Hotels in the AirBnB Generation

I started this blog post 4 months ago and it was abandoned in favour of more exciting posts about food and road trips, so it’s not as on trend as I’d hoped but there we are. Sorry.

The Airbnb generation is a weird one. We love to travel, and we don’t like to pay a lot for it. We don’t mind sharing people’s homes, or all the information about our lives for that matter. We want living rooms, not just hotel rooms. We want to feel at home when we’re abroad. As such, the hotel and travel space is changing.

2016-01-26 11_31_47-Hilton Says New Tru Hotels May Become Company's Biggest Brand - Bloomberg Busine

In the last 6 months, both Ritz Carlton and Hilton – massive players in the international hotel space – have re-worked their business approaches in order to capture the Airbnb market.

First off, Ritz Carlton had re-branded in an attempt to appeal more to a younger audience. I do think their redesign looks great, but the category is changing so much that I’m not sure a new font is going to help you keep up. You need to shake up your offering.


Hilton on the other hand are doing exactly that. They have launched a new chain called Tru (not to be confused with the Tru Hotel and Resort chain), which are priced between a hostel and a hotel (and on par with many airbnb’s) and decked are out accordingly.

“Tru by Hilton is aiming to reach travelers with a “millennial mindset,” even if they’re not, strictly speaking, millennials.” – Forbes


Their aim is to bring a more relaxed hotel experience, with lots of common areas like hostels and Airbnb’s that people are coming to expect. Ever in search of a deal, consumers expect better prices, so they have addressed this too.


Really I think this is a necessity if large hotel chains are going to survive, and Hilton have even predicted this might become their biggest spin off. From the mock ups it looks like they’re doing a nice job of it, but I suppose we’ll have to wait for the visitor reviews.

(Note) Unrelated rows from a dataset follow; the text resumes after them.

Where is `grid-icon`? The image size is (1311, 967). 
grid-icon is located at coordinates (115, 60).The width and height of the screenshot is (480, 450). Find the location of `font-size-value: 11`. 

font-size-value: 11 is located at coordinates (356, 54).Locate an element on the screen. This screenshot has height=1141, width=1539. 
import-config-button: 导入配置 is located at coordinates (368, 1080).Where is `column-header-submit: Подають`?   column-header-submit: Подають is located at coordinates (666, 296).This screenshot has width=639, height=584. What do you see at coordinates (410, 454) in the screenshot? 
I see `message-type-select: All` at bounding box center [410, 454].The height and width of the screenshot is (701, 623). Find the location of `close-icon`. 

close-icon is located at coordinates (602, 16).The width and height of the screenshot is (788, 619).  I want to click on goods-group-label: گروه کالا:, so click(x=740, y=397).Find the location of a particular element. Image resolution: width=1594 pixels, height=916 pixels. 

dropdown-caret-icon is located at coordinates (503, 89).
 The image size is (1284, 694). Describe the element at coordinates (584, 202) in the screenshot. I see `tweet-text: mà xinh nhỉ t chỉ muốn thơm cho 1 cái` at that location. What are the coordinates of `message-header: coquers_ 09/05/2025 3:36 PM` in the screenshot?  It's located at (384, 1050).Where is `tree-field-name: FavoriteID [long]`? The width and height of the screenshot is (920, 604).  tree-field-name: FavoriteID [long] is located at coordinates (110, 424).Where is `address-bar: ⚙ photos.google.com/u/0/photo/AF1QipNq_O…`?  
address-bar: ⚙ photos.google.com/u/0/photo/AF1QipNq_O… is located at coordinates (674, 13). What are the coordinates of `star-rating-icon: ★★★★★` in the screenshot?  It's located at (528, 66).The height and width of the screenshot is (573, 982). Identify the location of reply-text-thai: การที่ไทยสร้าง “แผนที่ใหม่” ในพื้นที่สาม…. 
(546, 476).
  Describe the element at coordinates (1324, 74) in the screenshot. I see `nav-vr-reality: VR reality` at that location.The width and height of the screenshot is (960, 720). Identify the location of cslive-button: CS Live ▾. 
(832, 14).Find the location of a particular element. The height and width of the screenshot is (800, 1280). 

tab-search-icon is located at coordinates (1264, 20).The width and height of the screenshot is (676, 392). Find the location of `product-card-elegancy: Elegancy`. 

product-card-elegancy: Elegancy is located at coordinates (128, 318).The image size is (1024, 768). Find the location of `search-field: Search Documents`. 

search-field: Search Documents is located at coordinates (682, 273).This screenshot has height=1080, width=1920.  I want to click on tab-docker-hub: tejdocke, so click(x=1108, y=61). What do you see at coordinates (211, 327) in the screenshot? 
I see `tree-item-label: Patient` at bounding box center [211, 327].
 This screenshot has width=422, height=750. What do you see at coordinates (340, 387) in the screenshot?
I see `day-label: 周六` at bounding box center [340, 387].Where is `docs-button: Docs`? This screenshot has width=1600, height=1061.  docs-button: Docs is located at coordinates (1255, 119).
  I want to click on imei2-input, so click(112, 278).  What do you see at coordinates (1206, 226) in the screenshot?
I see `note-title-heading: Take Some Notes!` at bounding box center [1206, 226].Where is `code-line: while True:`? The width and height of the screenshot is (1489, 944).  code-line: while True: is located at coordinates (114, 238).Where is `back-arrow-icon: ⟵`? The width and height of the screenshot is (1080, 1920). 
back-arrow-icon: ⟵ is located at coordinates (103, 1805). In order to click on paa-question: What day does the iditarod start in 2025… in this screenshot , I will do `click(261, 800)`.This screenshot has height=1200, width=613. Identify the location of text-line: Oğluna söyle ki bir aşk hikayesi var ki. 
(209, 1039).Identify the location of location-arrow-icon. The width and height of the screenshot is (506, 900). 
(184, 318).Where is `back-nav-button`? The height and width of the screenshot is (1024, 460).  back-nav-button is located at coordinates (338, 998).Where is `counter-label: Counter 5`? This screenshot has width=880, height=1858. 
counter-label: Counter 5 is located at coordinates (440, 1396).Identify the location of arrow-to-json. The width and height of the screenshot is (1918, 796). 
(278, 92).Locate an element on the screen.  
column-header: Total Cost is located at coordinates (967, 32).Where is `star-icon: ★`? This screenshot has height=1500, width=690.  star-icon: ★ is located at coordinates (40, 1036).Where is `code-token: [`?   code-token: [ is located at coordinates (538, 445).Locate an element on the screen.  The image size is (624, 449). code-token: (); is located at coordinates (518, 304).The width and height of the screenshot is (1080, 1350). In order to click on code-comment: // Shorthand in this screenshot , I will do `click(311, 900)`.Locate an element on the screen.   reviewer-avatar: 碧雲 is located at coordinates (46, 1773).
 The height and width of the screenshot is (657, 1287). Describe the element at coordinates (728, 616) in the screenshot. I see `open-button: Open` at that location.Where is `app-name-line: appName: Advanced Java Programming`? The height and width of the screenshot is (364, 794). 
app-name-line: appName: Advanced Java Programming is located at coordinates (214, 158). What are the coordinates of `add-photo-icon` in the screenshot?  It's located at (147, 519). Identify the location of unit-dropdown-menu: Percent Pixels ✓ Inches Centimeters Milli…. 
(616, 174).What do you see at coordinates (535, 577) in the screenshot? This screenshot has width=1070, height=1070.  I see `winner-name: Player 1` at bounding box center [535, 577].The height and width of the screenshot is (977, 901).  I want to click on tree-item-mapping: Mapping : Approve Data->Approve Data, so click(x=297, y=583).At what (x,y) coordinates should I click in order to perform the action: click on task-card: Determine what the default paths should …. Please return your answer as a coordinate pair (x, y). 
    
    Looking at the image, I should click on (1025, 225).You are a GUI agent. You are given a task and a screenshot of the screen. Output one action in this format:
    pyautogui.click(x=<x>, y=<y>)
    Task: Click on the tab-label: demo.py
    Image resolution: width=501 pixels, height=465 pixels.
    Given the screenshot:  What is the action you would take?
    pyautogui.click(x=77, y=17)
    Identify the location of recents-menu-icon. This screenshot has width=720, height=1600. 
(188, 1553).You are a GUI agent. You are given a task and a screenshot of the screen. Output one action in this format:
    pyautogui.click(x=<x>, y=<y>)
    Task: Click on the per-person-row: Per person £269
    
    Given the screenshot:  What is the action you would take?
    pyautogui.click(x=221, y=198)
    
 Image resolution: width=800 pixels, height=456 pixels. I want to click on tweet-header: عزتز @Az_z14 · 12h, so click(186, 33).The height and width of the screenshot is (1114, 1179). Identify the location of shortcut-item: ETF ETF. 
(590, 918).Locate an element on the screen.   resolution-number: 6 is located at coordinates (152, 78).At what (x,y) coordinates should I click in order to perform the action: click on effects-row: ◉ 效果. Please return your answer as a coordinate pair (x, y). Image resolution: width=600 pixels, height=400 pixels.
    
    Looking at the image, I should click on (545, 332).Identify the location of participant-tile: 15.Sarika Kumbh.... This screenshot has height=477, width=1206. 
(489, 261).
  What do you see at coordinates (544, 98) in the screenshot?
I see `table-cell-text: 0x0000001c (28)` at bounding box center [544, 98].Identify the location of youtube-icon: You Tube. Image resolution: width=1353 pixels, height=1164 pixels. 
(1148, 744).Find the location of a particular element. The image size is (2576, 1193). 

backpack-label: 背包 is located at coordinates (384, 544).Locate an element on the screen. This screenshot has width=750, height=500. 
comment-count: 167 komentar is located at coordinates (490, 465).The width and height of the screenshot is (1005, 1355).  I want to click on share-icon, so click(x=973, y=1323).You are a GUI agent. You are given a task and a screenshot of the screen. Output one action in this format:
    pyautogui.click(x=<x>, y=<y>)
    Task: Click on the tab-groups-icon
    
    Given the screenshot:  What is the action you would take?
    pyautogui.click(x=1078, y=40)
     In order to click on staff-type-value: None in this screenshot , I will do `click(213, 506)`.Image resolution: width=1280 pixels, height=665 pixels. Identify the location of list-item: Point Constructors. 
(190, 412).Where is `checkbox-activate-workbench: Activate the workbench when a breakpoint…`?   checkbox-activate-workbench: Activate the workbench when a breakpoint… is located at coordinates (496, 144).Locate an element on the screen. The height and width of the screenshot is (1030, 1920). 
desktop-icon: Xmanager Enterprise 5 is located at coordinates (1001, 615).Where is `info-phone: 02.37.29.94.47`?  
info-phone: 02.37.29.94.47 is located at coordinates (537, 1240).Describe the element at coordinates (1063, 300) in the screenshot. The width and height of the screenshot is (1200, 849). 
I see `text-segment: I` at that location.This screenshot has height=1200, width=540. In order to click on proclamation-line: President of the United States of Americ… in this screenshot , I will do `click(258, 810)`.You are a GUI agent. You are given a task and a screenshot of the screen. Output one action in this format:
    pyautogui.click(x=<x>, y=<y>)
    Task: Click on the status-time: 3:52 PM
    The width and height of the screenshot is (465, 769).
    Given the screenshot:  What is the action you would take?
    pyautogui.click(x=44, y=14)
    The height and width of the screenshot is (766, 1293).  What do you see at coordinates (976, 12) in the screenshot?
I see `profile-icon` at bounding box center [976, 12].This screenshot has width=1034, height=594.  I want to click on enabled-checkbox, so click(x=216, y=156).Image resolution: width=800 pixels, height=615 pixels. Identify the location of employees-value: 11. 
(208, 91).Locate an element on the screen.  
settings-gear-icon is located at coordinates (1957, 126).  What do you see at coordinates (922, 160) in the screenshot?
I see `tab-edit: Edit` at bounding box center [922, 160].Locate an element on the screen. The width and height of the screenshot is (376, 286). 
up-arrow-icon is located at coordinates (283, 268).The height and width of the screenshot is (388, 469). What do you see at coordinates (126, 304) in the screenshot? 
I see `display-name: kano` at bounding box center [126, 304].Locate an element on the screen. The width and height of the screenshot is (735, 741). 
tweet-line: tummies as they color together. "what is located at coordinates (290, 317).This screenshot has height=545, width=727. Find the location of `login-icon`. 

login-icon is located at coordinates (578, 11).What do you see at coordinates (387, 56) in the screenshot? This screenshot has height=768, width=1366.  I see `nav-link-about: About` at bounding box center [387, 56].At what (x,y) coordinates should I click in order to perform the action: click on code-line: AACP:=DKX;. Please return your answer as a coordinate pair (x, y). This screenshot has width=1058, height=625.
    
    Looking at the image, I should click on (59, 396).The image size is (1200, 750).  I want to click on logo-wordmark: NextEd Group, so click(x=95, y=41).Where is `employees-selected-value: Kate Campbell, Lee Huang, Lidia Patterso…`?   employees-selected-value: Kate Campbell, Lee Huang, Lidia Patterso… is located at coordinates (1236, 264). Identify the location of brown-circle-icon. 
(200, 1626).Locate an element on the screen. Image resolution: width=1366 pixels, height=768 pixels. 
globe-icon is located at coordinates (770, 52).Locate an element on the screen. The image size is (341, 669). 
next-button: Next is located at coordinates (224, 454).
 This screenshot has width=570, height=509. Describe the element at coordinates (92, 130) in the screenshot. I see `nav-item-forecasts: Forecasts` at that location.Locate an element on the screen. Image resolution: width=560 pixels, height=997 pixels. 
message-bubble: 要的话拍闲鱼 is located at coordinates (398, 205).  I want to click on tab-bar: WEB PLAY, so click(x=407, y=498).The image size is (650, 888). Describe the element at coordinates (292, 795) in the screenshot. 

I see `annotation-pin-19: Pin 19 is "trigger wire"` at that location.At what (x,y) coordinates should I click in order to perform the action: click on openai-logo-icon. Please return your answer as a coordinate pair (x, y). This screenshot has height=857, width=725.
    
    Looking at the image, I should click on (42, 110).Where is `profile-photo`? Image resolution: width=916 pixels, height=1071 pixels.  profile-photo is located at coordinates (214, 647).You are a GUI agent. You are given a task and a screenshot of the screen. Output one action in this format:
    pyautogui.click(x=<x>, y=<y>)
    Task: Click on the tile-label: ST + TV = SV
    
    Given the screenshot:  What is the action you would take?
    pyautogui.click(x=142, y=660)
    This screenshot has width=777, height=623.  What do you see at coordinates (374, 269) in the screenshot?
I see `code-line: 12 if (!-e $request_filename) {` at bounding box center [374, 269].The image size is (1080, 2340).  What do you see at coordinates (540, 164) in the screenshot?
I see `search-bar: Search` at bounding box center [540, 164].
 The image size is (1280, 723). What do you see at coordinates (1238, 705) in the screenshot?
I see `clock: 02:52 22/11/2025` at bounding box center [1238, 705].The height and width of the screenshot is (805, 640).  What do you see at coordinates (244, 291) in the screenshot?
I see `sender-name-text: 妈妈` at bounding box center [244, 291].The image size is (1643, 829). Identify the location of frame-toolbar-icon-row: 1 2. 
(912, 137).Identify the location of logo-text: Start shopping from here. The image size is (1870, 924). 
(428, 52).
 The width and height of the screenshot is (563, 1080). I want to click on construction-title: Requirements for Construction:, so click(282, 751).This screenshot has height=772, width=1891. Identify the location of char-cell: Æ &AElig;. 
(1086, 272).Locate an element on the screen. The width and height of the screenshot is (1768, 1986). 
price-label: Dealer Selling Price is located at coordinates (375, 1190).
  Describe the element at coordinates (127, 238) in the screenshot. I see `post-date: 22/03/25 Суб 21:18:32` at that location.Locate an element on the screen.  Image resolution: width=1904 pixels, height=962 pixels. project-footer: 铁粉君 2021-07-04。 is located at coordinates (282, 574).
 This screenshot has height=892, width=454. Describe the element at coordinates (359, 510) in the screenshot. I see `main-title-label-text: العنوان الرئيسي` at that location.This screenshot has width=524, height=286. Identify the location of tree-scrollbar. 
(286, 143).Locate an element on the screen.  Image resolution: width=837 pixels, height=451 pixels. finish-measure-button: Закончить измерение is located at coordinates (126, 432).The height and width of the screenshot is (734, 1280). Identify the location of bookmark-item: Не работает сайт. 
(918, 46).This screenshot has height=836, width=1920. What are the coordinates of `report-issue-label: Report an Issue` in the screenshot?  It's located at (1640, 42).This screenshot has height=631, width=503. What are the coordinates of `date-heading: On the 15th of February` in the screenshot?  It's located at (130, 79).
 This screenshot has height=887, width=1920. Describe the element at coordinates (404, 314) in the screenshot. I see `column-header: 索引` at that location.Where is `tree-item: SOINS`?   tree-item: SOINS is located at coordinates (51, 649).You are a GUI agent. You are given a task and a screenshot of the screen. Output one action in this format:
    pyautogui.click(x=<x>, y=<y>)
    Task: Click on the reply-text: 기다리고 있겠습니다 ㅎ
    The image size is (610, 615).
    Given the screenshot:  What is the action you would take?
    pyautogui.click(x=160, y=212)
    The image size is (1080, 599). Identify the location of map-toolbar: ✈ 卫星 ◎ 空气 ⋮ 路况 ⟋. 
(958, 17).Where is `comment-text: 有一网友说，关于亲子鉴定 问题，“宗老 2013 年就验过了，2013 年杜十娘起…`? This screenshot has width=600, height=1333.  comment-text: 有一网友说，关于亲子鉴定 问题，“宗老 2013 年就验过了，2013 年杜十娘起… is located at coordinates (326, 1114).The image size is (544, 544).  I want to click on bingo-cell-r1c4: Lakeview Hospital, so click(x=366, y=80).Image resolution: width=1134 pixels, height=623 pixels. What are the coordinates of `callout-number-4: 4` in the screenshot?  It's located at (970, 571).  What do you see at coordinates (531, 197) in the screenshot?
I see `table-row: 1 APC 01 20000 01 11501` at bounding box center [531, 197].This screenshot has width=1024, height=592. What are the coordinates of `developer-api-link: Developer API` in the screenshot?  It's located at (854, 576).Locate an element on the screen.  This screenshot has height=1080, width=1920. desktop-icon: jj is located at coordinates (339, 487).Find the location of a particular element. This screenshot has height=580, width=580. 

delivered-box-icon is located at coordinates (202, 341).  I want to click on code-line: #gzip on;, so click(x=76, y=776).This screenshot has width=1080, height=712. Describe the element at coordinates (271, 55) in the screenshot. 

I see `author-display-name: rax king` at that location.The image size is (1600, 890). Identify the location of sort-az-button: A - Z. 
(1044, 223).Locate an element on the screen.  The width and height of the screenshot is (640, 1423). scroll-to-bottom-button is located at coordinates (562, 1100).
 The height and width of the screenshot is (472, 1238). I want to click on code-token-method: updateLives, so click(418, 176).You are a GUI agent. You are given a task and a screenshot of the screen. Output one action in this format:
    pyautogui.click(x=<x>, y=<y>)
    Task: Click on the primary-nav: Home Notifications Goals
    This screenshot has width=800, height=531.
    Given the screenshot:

“That’s where the real demand is — in the midscale segment of the business…So what that means for us is instead of signing as many DoubleTrees, Hiltons, Conrads and Waldorfs by numbers, you’ll start to see a lot more Hilton Garden Inns and Hamptons.” – Bloomberg

While this is going on in the western world, AirBnB are looking to China in order to grow their business in the East.

I don’t think Airbnb is going to slow down anytime soon, so it’s interesting to see how the industry is responding. Watch this space.